Ainda assim, os blockade runners alemães seguiram com sua missão "quase suicida". Os relatórios da Marinha dos EUA sugerem que a presença dos navios alemães na área já era conhecida de antemão devido a interceptações de mensagens. Bastou o conhecimento sobre sua presença na área de operações para que as bases aéreas ficassem em alerta máximo. Segundo consta, imediatamente as bases aéreas nas Ilhas Ascenção e em Parnamirim (RN) iniciaram suas patrulhas. Seis aeronaves e nove tripulações operavam a partir da ilha, enquanto 5 aeronaves e 6 tripulações trabalhariam a partir do Rio Grande do Norte.

 Uma aeronave dos EUA baseada nas Ilhas Ascenção (esquadrão VB-107) avistou primeiro avistou o Weserland, em 1º de janeiro de 1944. Ele navegava na posição 09° 35' S, 23° 45' W, navegando ao curso 060° a uma velocidade de 10 nós.

Sobrevoando mais próximo, conseguiu ver claramente o nome na ponte do navio: Glenbank. Mas Glenbanck era o nome-disfarce. Não convencido, o avião norteamericano sinalizou mais vezes, porém, o navio desta vez falhou em sinalizar de volta com algum código que o autenticasse como tal. Estava claro que era um navio inimigo. O avião abriu fogo, mas recebeu como resposta salvas de artilharia anti-aérea. O avião foi atingido três vezes, tendo uma de suas turbinas sido danificada e um membro de sua tripulação ferido.

Portanto, o Weserland carregava armamentos em seu convés: um canhão naval de 10,5 cm e armas de 4x2 cm.

Os americanos pediram reforços. Outra aeronave foi enviada das ilhas Ascenção para continuar a perseguição. Desta vez, com mais cautela, o avião americano ficou vigiando a distância, informando sua posição à frota americana. De Recife, imediatamente, foi despachado o destroyer USS Somers, que fazia parte da 4ª frota.

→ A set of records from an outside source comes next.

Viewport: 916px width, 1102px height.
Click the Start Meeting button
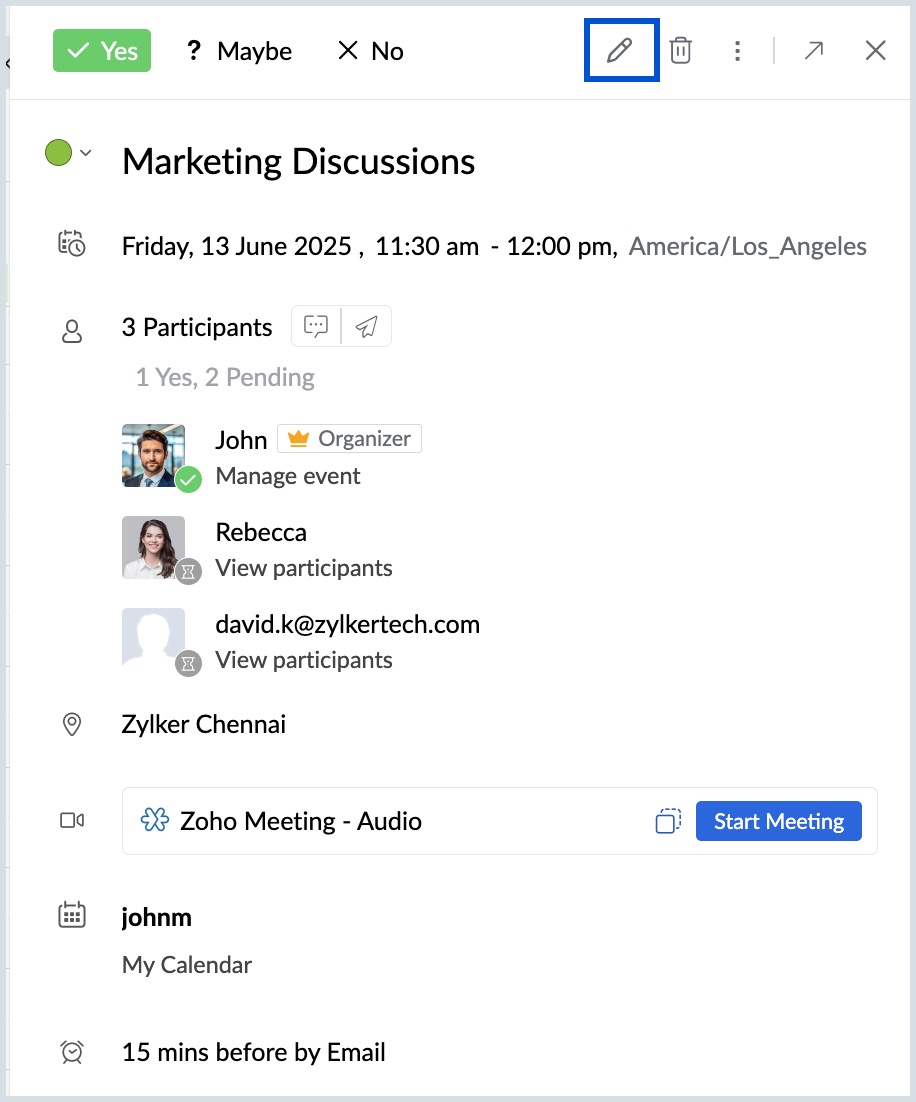(778, 821)
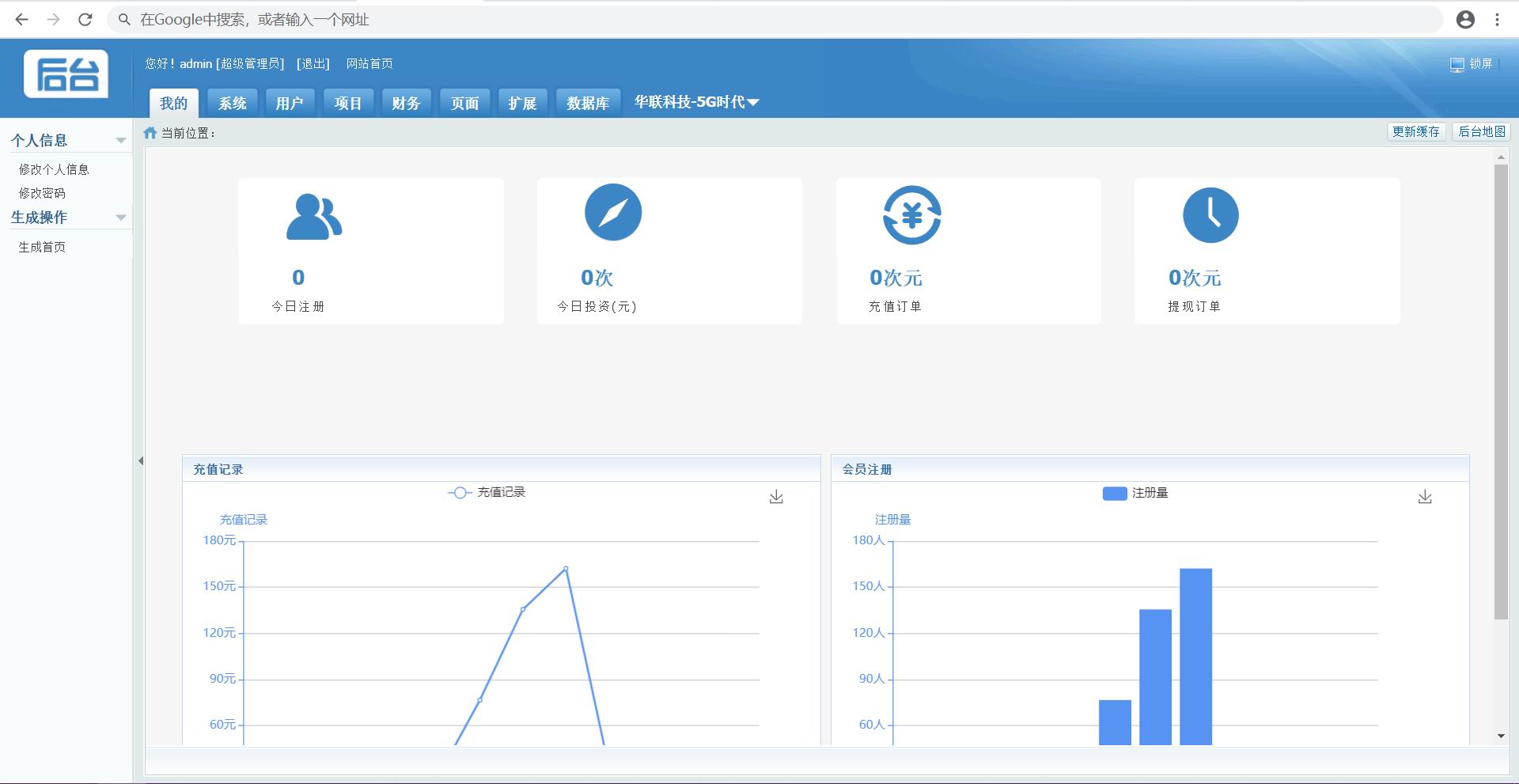This screenshot has height=784, width=1519.
Task: Toggle the 注册量 legend series
Action: click(1135, 493)
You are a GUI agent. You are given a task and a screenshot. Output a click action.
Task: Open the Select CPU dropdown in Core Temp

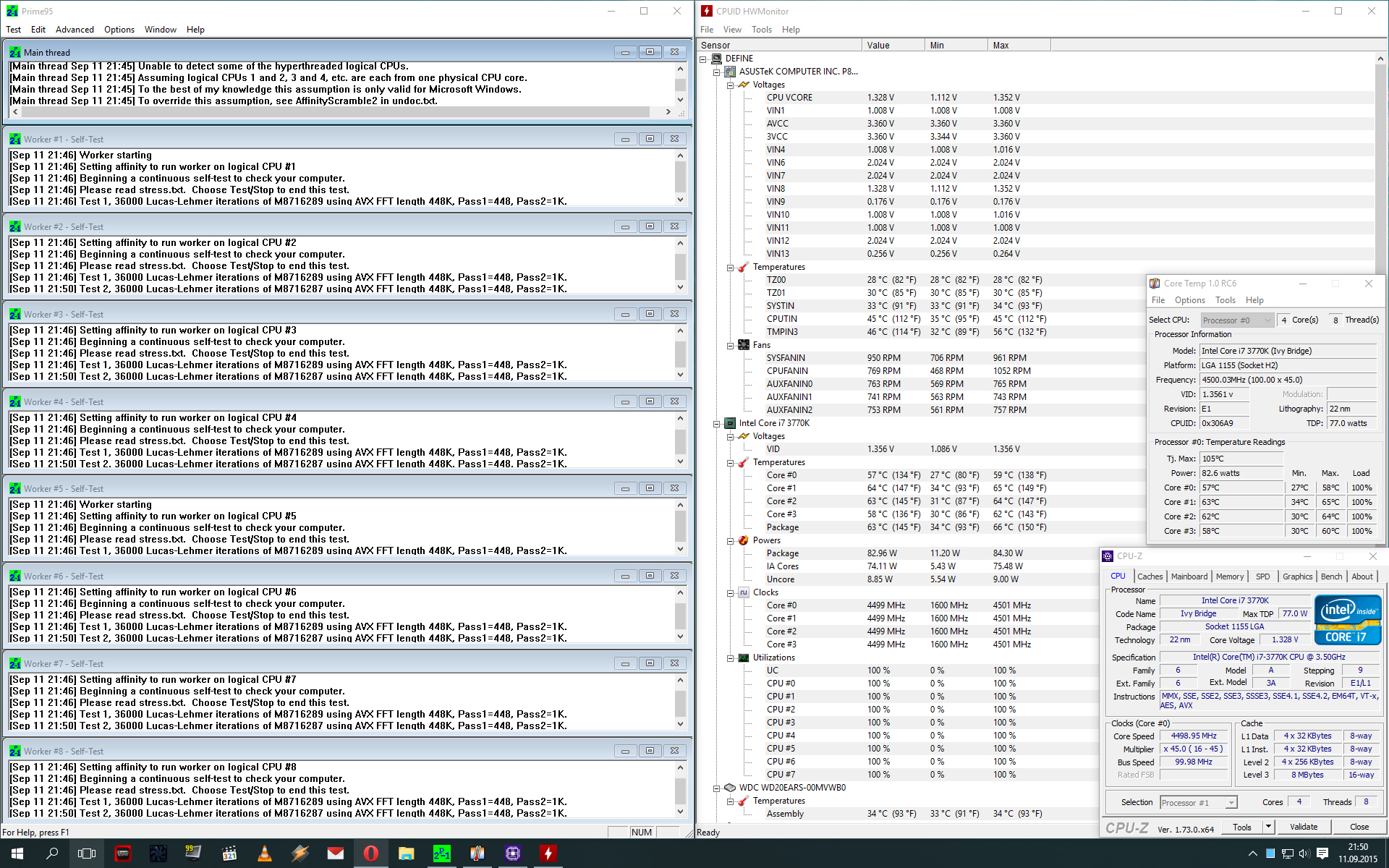pyautogui.click(x=1237, y=320)
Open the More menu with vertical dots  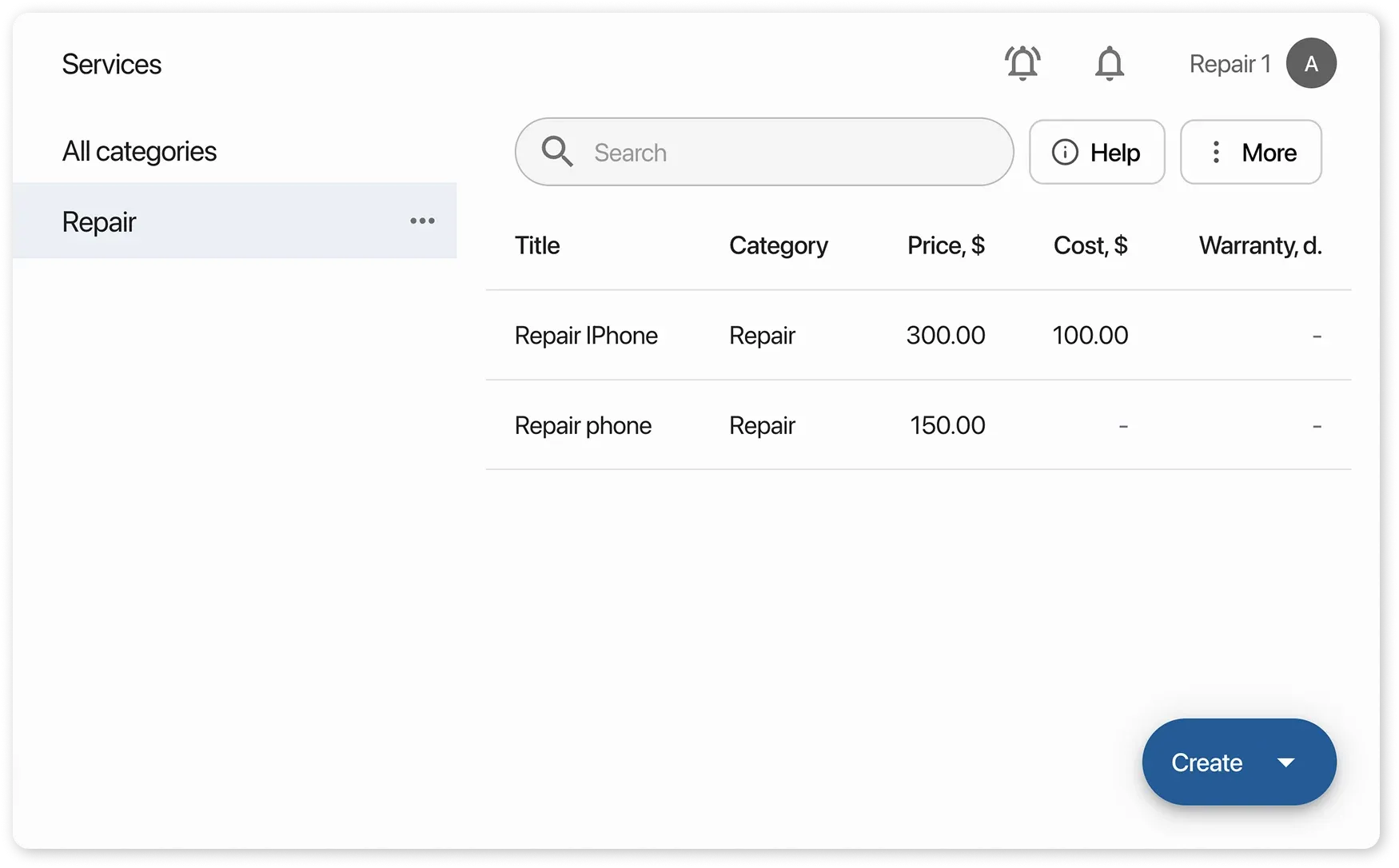1250,152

No dia 03 de janeiro de 1944, com apoio de outros aviões, o Somers, movendo-se com mais velocidade, alcançou o Weserland e o atingiu. O Weserland afundou às  3 horas da madrugada, na posição Latitude 14° 55' S, Longitude 21° 39' W. Foram resgatados 134 tripulantes alemães, todos estavam trajando uniformes da Kriegsmarine. Os outros dois rompedores de bloqueio alemães, o Rio Grande e o Burgenland, também seriam afundados pela Marinha dos Estados Unidos.